Sir Bucknall joua si bien de ce style qu'il y laissa sa marque pour de nombreuses réalisations, et un charmant chemin ombragé à El-Bi a r qui portera son nom. Bien des couples d'amoureux s'en souviendront.

L'entreprise Vidal et ses descendants pratiqueront ce style avec bonheur, ainsi que quelques architectes algérois.

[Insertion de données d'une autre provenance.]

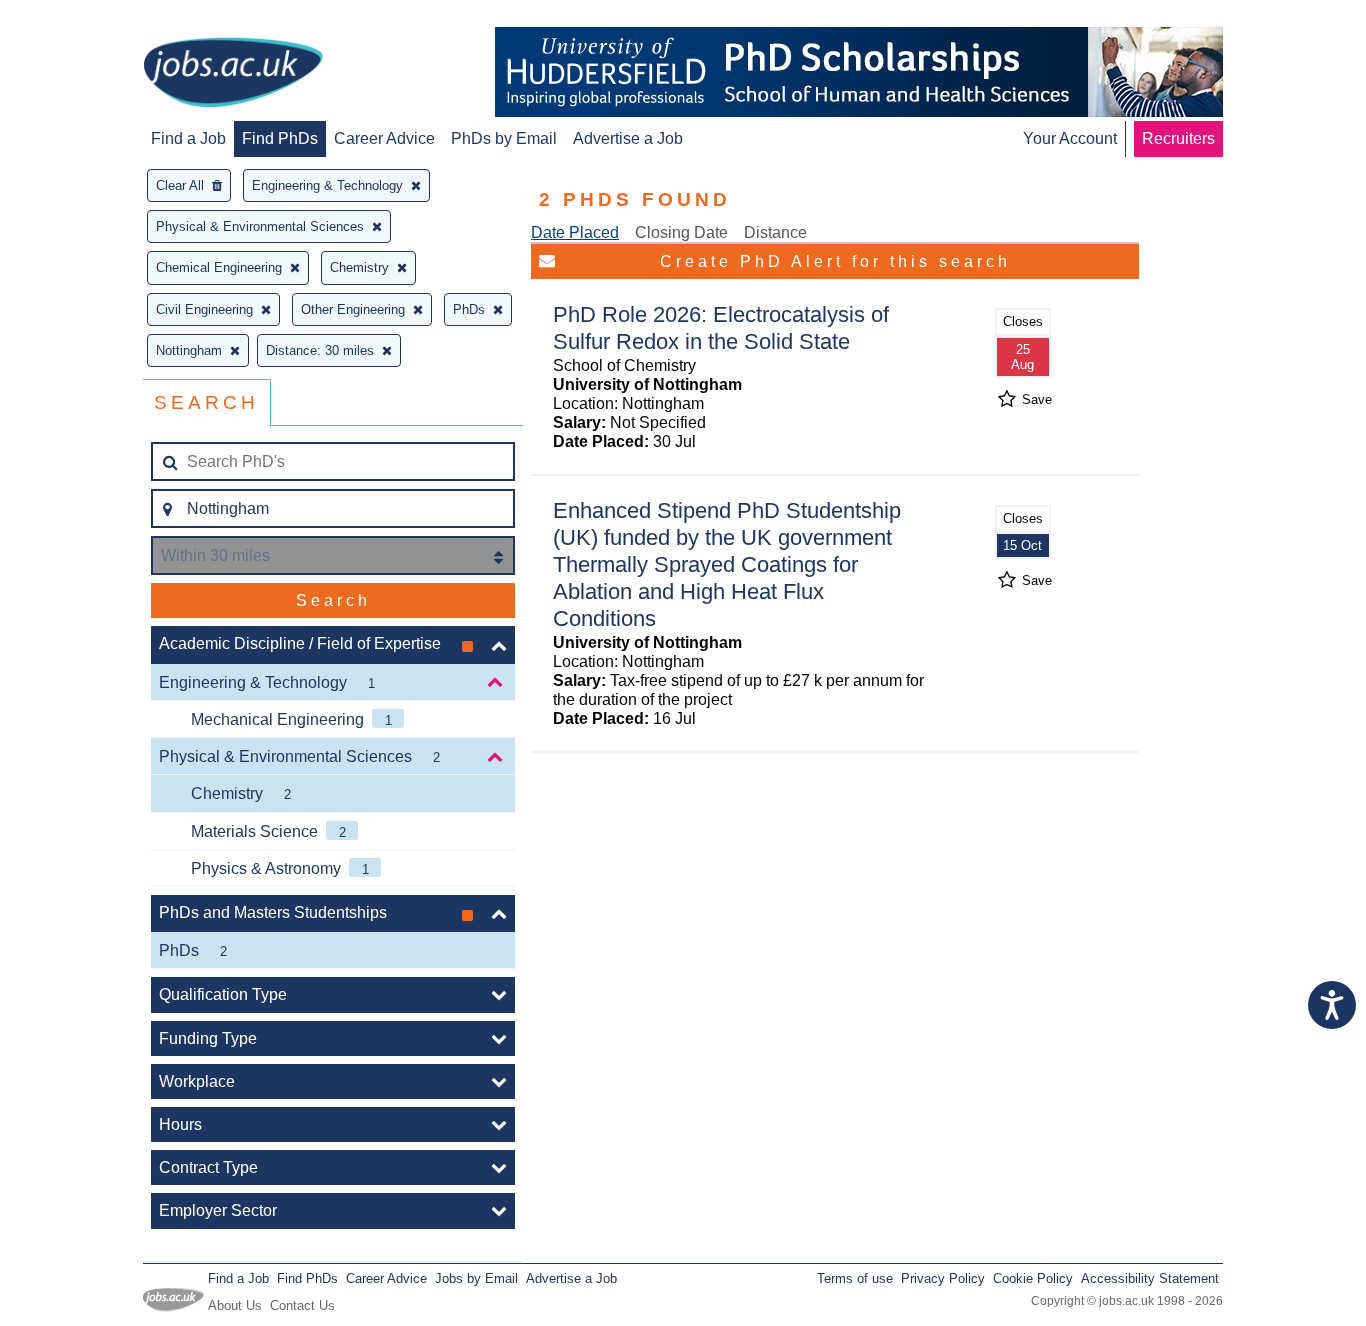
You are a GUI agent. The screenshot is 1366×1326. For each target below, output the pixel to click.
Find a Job (188, 138)
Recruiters (1178, 138)
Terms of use (855, 1278)
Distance (775, 232)
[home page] (233, 74)
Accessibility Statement (1150, 1278)
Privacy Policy (943, 1278)
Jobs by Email (476, 1278)
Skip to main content (80, 17)
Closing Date (681, 232)
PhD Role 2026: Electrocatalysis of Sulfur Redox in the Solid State (721, 328)
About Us (235, 1305)
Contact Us (302, 1305)
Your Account (1070, 138)
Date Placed (575, 232)
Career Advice (384, 138)
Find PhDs (280, 138)
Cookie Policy (1033, 1278)
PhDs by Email (504, 138)
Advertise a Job (628, 138)
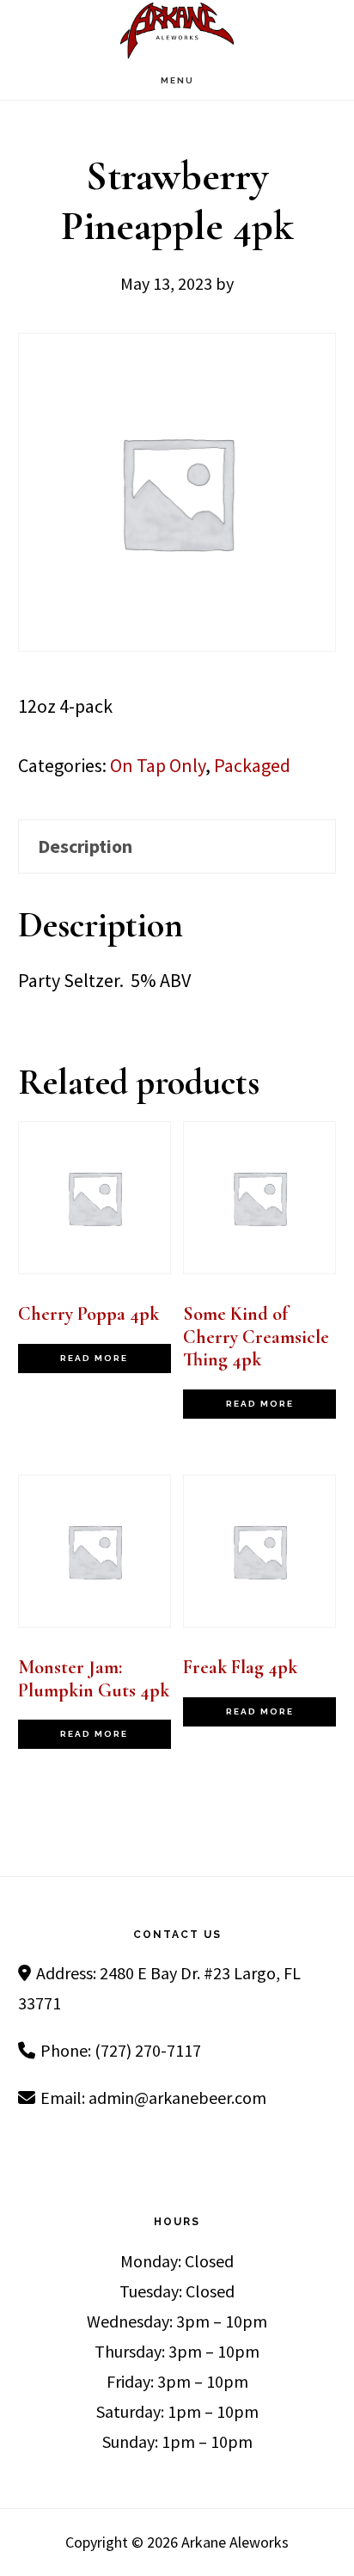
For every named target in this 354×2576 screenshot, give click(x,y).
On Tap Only (157, 765)
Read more (94, 1358)
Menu (177, 80)
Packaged (252, 765)
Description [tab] (85, 846)
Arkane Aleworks (177, 30)
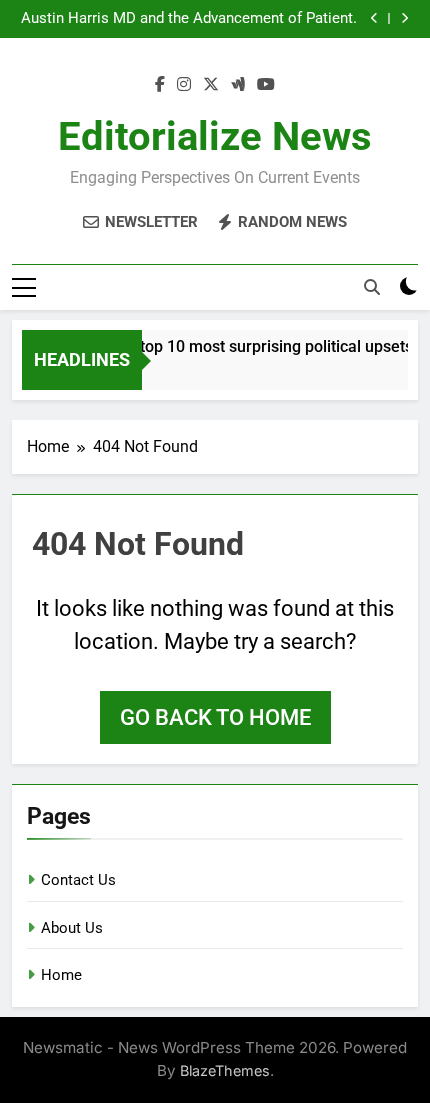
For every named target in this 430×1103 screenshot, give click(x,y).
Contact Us (78, 880)
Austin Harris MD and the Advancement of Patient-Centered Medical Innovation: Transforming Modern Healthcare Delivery (185, 19)
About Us (72, 928)
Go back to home (215, 717)
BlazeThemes (225, 1070)
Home (61, 975)
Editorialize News (215, 136)
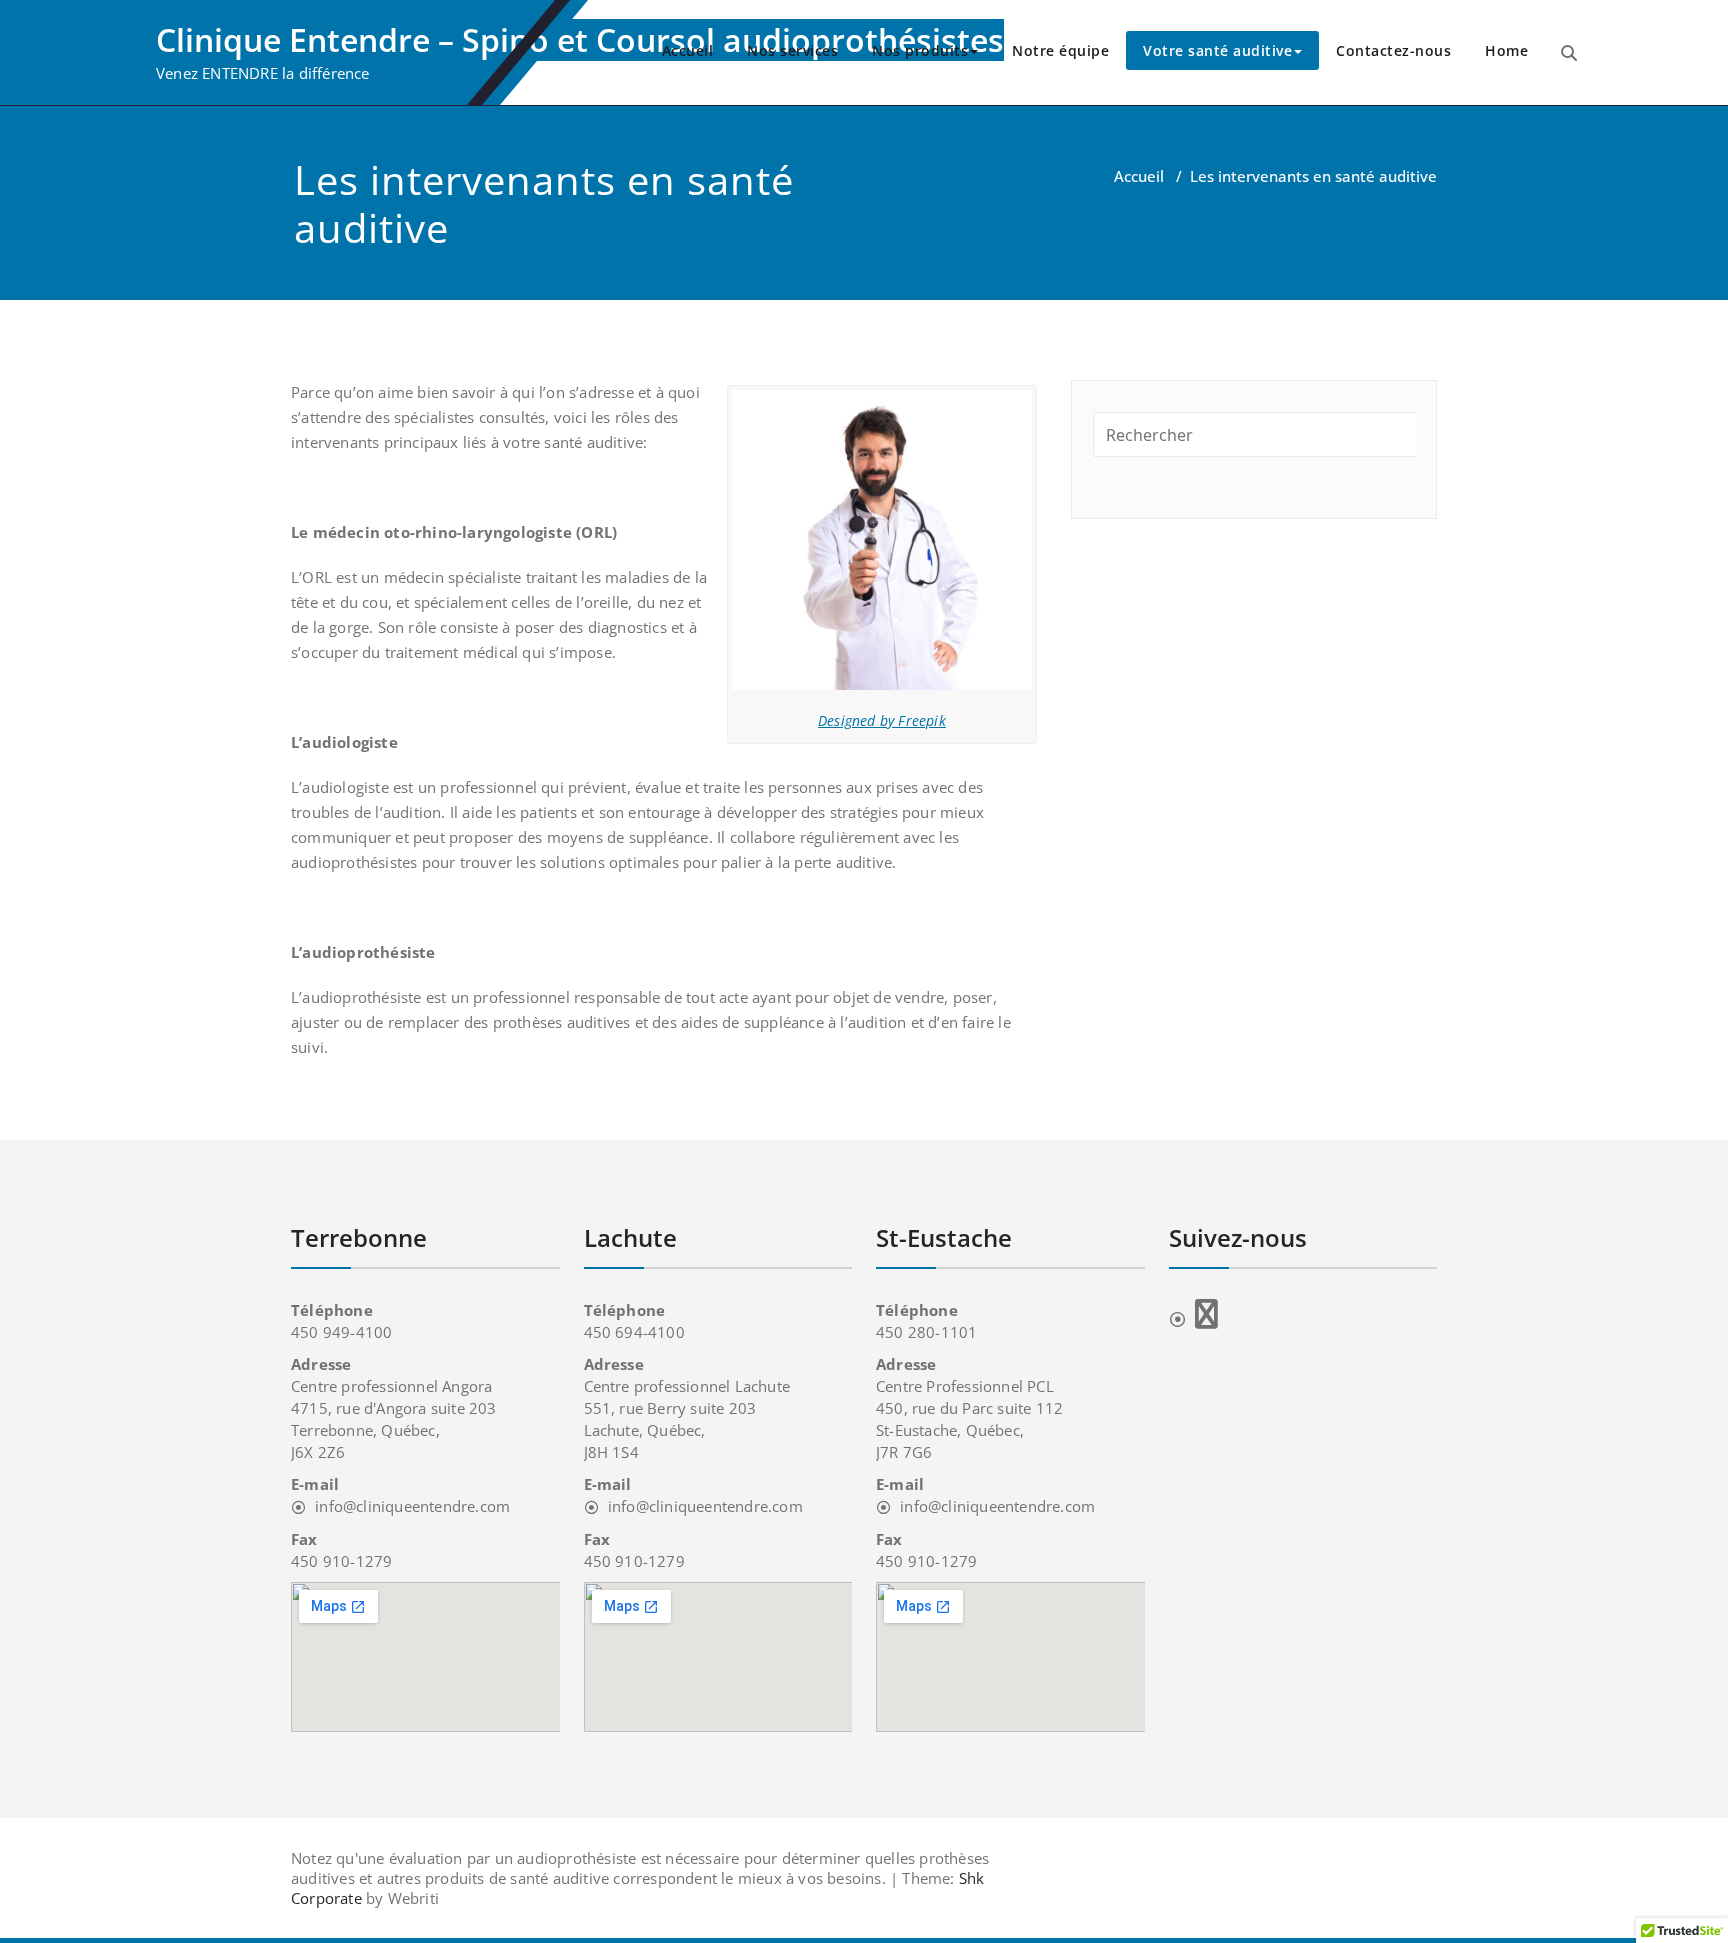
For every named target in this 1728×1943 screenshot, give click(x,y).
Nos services (792, 50)
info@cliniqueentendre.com (412, 1506)
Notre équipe (1060, 50)
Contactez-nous (1393, 50)
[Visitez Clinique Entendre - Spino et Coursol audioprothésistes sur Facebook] (1193, 1319)
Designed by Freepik (882, 720)
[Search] (1569, 53)
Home (1506, 50)
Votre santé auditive (1217, 50)
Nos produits (920, 50)
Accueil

En cette fin du xixe siècle l'urbanisation de la ville devenait préoccupante au plus haut point. Les municipalités successives n'avaient cessé de réclamer la cession de terrains du domaine militaire sans grand résultat. Aussi las d'attendre le député Paul Bert, s'appuyant sur la loi du 20 décembre 1879 concernant l'enseignement supérieur réussit à faire adopter le choix du " champ de navets " pour construire l'Université que l'on projetait depuis des années. Il s'agissait d'un terrain très en pente sous le " chemin " du Télemly (ancien aqueduc qui servait au maraîchage). Plans et chantier furent ordonnés. Il en sortit un énorme bâtiment de style néo-classique de 120 m de long par 12 m de large avec quatre ailes perpendiculaires de 32 sur 9. Inauguré le 13 avril 1887 par le gouverneur Tirman, il regroupait médecine et recherches, le droit, sciences et lettres, et bien d'autres services s'y rattacheront au long des années.

Sa reconnaissance arrivera plus tard en 1909, et dans le langage courant il reçut le nom de " Facs ". Son destin restera attaché aux événements de la fin de l'Algérie française ( Les " Facs " seront le théâtre de la " journée des dupes " du 13 mai 1958, puis des " barricades " du 24 janvier 1960, l'algérianiste n° 38 de juin 1987, n° 105 de mars 2004, n° 106 de juin 2004, n° 107 de septembre 2004. D'autre part M. J. P Fillard a écrit l'histoire des Facs dans la collection Mémoire d'autrefois.).

Toujours par nécessité d'équipements indispensables à une population dont le niveau d'évolution ne cessait de croître, il était décidé en 1889 de bâtir un Palais Consulaire. Son emplacement fut choisi entre les deux mosquées de la place du Gouvernement. Un choix malheureux car de style néo-classique d'aspect massif et même disgracieux, il s'interposait entre les deux mosquées en cassant l'harmonie de l'ensemble.

En 1891 une convention avec l'autorité militaire était enfin passée pour la cession d'environ 35 ha ce qui allait permettre la création de deux quartiers, celui de Bab-el-Oued et celui de la nouvelle préfecture ainsi que l'achèvement du quartier d'Isly.

Restait encore en négociation la cession d'une soixantaine d'hectares au Champ-de-Manoeuvre, dont cinq seulement furent cédés. La totalité des cessions ne devaient intervenir que trente cinq ans plus tard.

Entre temps dans le quartier du Hamma on édifiait l'institut Pasteur dans l'alignement du Jardin d'Essai. Créé en 1894 par les docteurs Trolard et Soulié, et les docteurs Roux et Calmette, élèves de Pasteur, cet institut devait faire autorité dans la pathologie de l'Algérie et des maladies tropicales.

Après l'édification des " Facs ", les fossés et remparts du général Charras ne servaient plus à rien. Ils devenaient même un obstacle à l'extension de la ville. Aussi décida-t-on en 1897 de les démolir ainsi que la Porte d'Isly qui ne le sera qu'en 1905.

Le XIXe siècle s'achevait pour " Alger la Blanche " sur de solides perspectives.